[[ Supplied entries, beginning ]]

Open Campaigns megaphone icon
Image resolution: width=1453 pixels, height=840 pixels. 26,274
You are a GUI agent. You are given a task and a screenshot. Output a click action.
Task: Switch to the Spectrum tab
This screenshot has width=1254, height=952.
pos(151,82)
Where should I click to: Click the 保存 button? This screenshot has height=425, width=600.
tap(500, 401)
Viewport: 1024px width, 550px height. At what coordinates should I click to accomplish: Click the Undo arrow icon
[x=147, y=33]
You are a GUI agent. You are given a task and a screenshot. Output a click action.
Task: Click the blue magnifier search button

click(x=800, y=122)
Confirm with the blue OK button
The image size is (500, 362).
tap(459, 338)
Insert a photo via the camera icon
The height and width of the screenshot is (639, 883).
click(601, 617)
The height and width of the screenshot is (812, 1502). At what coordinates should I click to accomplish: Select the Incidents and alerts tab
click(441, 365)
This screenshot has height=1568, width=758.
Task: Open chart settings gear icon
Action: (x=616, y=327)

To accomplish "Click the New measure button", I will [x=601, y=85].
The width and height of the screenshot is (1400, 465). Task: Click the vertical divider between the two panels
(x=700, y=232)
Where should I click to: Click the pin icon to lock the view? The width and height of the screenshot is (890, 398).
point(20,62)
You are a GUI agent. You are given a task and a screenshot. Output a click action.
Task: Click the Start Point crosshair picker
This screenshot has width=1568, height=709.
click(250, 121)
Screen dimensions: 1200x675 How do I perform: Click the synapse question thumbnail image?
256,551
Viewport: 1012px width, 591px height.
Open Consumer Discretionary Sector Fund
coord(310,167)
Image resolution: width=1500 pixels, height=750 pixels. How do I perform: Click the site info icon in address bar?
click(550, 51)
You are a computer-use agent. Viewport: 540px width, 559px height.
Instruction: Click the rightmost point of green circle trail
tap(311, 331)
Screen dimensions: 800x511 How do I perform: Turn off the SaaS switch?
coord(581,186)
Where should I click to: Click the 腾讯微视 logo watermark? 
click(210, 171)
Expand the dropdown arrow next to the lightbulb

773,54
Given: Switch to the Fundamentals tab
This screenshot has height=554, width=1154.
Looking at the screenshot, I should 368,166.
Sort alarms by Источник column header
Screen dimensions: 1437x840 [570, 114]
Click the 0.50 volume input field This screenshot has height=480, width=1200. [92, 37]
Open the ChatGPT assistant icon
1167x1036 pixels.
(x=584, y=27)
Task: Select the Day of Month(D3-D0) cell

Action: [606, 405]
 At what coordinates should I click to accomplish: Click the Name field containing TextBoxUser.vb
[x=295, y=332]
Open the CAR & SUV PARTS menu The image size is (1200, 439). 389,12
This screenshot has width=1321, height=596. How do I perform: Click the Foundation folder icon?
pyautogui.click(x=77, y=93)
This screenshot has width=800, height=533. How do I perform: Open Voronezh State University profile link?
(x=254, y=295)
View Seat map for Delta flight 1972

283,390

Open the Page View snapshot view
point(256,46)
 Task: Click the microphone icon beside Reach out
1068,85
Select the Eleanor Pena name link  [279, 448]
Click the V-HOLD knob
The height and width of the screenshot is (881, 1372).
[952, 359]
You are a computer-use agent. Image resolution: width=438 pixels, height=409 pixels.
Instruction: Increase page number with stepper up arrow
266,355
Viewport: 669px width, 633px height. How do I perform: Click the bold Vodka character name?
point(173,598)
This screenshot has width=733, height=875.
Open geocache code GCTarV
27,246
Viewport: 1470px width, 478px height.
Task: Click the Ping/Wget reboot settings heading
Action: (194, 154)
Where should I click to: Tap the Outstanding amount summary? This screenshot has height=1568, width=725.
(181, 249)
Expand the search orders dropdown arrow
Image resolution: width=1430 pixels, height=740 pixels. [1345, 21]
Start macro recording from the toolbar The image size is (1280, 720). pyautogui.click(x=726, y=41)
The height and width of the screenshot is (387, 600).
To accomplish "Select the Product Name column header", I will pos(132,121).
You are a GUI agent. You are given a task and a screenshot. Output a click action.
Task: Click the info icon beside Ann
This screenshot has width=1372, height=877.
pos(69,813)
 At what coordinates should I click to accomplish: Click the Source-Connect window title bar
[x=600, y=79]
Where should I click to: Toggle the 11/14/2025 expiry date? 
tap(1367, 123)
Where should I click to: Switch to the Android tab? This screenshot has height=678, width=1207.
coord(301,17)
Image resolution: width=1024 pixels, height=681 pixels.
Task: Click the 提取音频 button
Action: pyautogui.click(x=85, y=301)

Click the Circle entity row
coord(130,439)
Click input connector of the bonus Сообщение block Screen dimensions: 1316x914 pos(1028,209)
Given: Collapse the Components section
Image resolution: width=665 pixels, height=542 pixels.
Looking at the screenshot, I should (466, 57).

[[ Supplied entries, end ]]

## Problem statement:
From the records, copy out each line that includes the string "computer".

## Answer space:
You are a computer-use agent. Viewport: 540px width, 559px height.
You are a computer-use agent. Image resolution: width=438 pixels, height=409 pixels.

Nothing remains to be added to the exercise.